Thoughtful friends or neighbors offer you lovely cherries fresh from their tree. Who doesn’t love cherry pie? Warm cherry crisp? Fresh cherries have to be better than the bright red viscous ooze you buy in a can, right?

Unless you have or intend to immediately buy a cherry pitter, tell your considerate neighbors no, thanks, but I have more pressing matters to attend to, such as unspooling and measuring the toilet paper to be sure I got all 318.7 square feet Costco promised me. Then buy some cherries already pitted.

Next best method, buy a damn cherry pitter.* It’s the only way. Chopstick? Liars. Smash under a knife and remove the pit from the glop stuck to your cutting board? Might as well chew it up and spit what’s left of the cherry into one bowl and the pit in another. Use a straw to push the pit out?
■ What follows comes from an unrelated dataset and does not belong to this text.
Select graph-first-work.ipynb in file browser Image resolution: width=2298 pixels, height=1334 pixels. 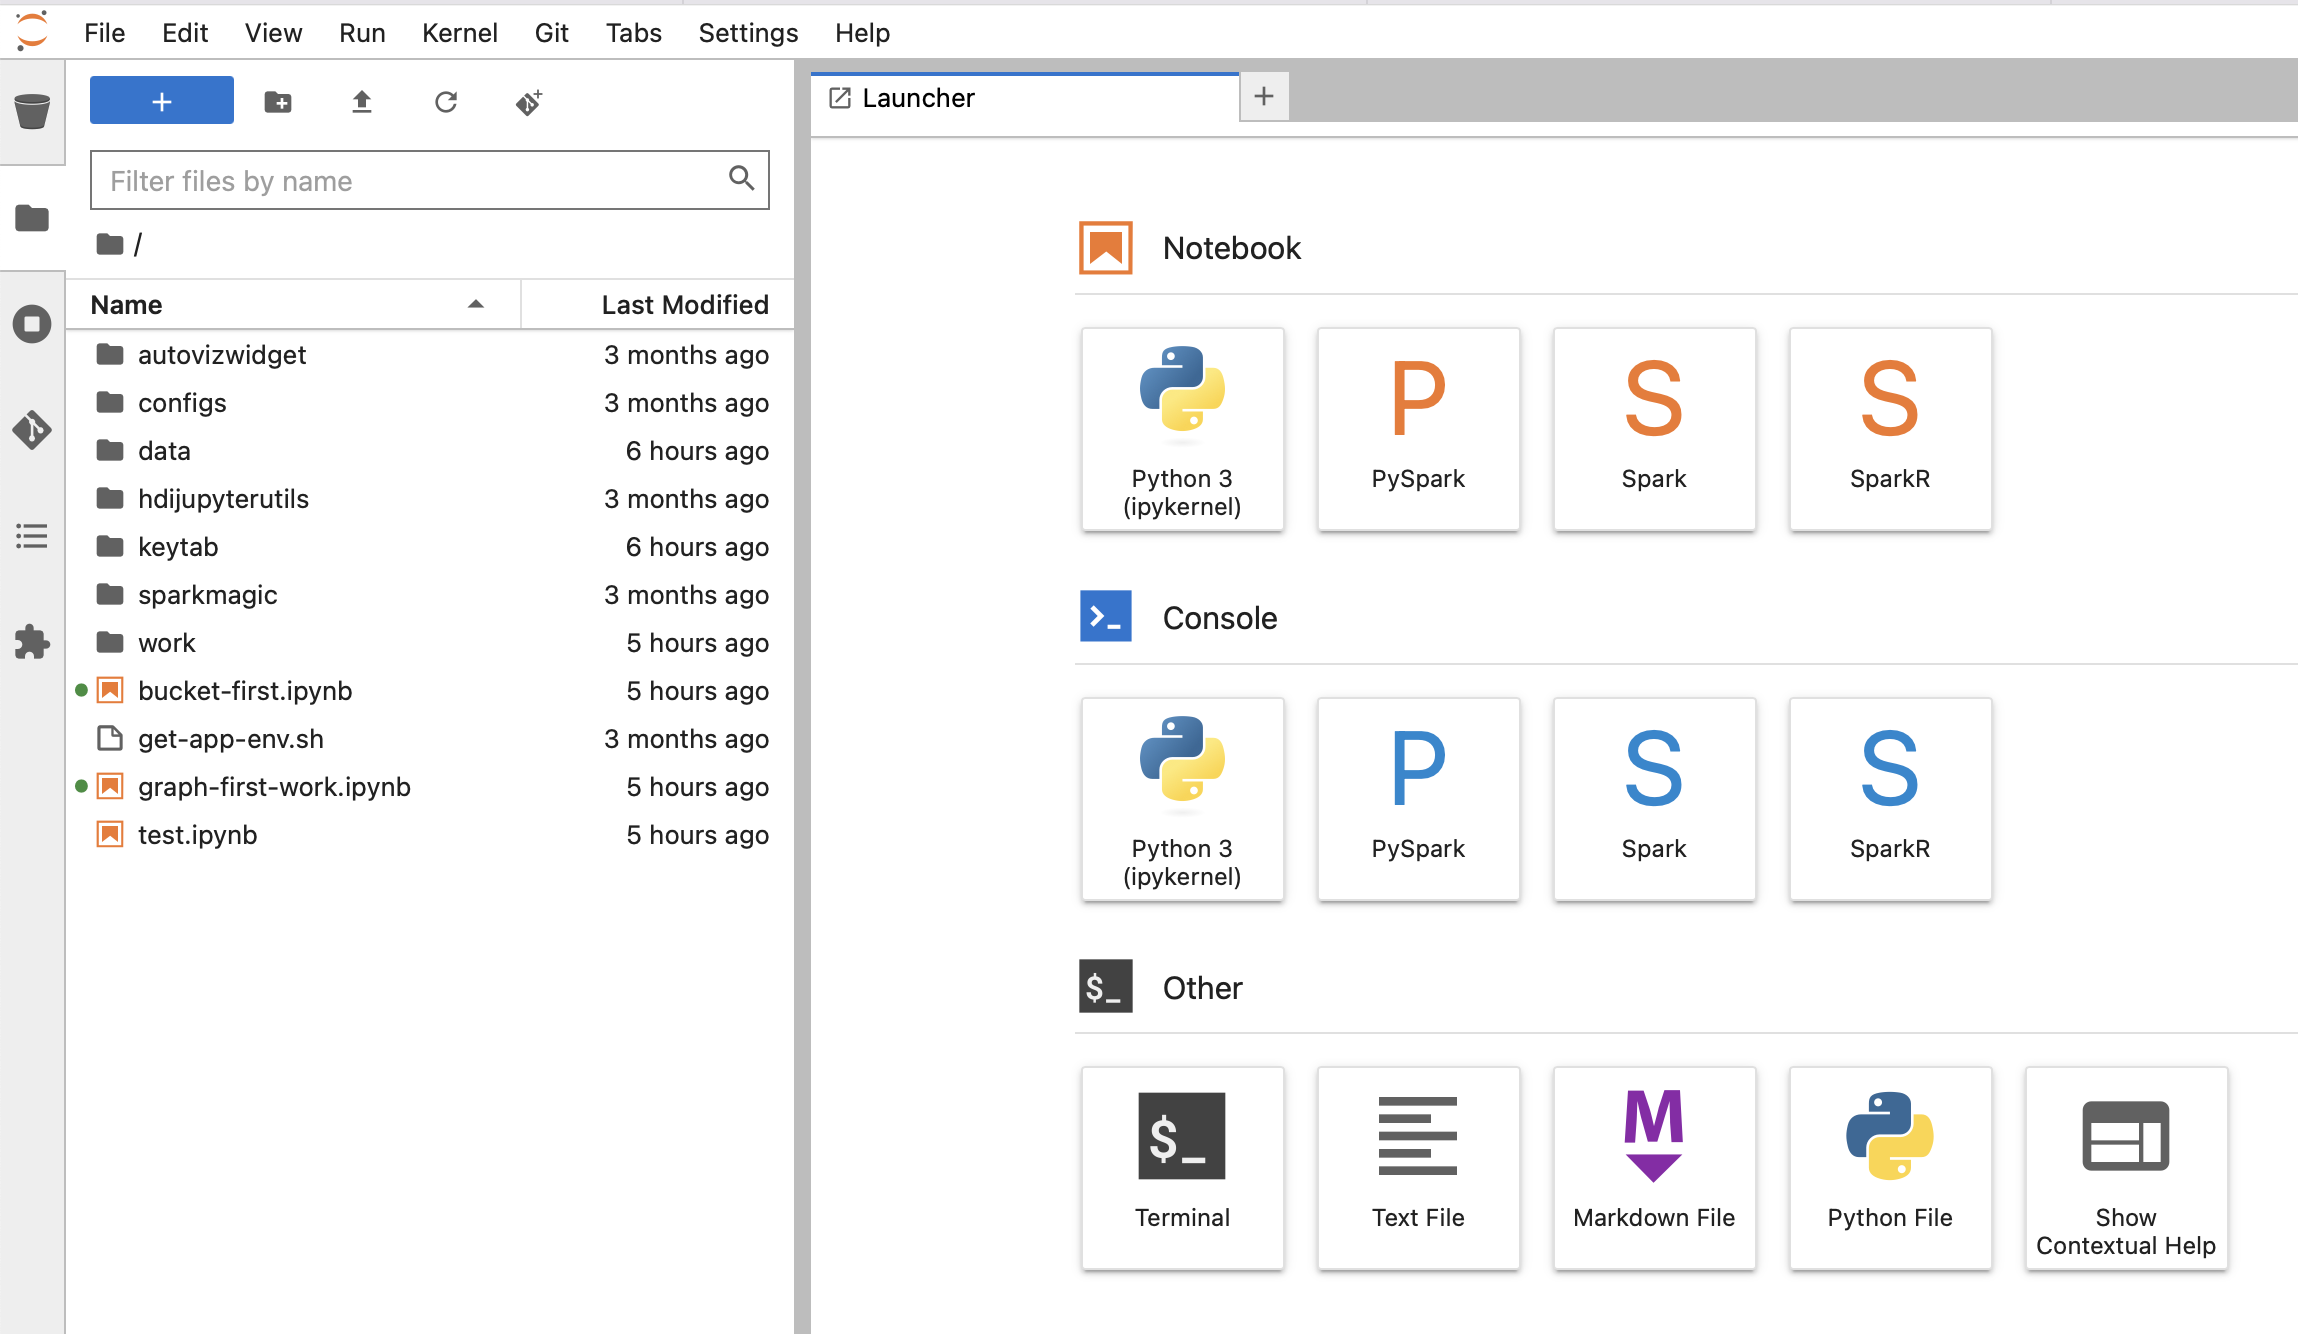[274, 787]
Maybe, if your straw is made of titanium. Use a nut/lobster/crab/dental pick? Only if you have unlimited time to produce cherry mush. Cut around the pit, then twist the two halves away from the pit? Sure, if the pie you’re making requires no more than five cherries and you don’t mind wearing more cherry than you eat. All of these ideas? Lies, lies, and more lies.

*This is the only cherry pitter I’ve ever used, so I don’t know if there is a better one. It worked great, and I’ll need it only once every five years or so, which means my search for a cherry pitter is over.